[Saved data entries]
Start of Block

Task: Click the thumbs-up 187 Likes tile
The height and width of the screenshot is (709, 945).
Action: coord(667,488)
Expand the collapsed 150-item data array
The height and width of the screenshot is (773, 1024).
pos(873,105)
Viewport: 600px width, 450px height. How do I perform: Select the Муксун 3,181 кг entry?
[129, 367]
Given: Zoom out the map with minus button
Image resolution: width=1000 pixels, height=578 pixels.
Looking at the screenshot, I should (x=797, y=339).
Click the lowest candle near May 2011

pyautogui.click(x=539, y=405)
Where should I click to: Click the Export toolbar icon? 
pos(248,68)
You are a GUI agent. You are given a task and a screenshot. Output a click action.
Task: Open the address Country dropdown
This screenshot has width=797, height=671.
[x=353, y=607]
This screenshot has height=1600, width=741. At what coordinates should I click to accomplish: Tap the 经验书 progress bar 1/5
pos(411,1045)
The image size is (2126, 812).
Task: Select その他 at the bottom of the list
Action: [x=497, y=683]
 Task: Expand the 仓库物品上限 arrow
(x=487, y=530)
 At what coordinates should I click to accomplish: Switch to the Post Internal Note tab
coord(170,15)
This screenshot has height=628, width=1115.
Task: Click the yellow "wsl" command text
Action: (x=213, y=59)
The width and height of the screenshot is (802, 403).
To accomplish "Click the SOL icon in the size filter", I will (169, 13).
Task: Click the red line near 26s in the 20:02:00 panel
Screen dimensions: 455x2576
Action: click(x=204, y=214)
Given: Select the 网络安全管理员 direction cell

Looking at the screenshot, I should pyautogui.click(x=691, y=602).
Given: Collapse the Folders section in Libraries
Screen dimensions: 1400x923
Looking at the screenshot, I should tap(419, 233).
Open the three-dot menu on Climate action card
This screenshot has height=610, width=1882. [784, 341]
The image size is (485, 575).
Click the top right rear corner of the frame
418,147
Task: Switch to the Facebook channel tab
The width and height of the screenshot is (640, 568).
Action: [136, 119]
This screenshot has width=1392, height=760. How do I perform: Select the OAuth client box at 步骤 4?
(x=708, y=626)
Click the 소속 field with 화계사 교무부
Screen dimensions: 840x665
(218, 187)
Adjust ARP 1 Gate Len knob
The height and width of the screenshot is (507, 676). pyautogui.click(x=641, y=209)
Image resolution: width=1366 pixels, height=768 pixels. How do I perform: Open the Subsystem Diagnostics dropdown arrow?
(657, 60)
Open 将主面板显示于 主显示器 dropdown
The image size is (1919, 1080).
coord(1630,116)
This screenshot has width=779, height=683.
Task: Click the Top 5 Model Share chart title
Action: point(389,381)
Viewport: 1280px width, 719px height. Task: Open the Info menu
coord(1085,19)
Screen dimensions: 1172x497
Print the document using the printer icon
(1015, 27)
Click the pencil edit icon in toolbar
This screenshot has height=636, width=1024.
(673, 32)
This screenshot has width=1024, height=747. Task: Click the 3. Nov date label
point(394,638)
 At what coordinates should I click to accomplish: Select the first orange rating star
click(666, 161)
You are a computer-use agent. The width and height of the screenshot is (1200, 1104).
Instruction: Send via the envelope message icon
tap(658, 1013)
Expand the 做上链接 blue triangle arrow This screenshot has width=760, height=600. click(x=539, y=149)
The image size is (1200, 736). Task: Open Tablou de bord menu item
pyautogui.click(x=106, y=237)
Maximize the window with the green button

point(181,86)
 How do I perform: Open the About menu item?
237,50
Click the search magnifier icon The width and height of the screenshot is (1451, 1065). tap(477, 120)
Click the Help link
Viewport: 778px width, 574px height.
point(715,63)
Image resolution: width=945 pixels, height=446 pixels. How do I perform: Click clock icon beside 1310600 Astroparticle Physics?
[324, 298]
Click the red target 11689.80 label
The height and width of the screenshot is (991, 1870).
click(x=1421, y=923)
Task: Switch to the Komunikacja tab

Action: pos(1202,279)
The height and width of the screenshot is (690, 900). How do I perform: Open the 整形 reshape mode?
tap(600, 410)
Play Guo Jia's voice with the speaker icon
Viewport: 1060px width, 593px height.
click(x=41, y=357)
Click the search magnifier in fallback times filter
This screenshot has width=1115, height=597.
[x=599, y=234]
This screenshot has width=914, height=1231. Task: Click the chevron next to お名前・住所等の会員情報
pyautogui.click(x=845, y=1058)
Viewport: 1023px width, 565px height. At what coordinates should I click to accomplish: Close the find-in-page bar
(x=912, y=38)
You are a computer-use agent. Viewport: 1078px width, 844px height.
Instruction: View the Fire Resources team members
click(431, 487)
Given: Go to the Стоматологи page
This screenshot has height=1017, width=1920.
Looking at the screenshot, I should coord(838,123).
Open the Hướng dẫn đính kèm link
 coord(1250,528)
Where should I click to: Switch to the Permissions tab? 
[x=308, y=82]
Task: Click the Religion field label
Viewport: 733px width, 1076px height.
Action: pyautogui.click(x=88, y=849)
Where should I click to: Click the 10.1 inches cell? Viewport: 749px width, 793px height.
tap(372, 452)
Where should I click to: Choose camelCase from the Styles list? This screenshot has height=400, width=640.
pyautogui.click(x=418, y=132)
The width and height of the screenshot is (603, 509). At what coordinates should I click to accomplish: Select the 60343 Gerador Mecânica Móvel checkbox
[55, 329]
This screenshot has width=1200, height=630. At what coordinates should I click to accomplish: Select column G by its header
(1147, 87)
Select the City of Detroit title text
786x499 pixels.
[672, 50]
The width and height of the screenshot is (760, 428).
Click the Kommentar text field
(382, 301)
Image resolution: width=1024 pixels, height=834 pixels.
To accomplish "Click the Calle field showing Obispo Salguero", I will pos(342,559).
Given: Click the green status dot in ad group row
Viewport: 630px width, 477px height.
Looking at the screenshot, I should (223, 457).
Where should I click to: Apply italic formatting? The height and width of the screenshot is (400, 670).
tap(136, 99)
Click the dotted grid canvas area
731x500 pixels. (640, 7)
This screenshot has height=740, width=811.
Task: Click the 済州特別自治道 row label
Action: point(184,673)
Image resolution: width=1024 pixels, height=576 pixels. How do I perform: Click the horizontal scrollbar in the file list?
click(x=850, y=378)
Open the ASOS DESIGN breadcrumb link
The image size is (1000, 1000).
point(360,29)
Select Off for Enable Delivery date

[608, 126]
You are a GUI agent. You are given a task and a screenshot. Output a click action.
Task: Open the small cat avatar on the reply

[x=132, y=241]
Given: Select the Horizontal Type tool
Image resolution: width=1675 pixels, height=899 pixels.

End of Block

— Exercise —
Which lines above include the word "computer"? Show each one.

— Expected answer —
You are a computer-use agent. The width and height of the screenshot is (1200, 1104).
You are a computer-use agent. Viewport: 1078px width, 844px height.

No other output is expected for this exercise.